• TASK TO CARRY OUT:
Copy every one of the entries below word for word, keeping each line as it appears.

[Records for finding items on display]
★ ★ ★ ★ ★

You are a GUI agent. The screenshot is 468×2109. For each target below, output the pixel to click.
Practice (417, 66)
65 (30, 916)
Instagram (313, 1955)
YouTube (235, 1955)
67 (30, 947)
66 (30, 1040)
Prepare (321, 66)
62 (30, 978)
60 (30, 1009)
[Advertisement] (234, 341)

★ ★ ★ ★ ★

• THE COMPLETED TASK:
You are a GUI agent. The screenshot is 468×2109. For each target below, output the pixel to click.
Practice (417, 66)
65 (30, 916)
Instagram (313, 1955)
YouTube (235, 1955)
67 (30, 947)
66 (30, 1040)
Prepare (321, 66)
62 (30, 978)
60 (30, 1009)
[Advertisement] (234, 341)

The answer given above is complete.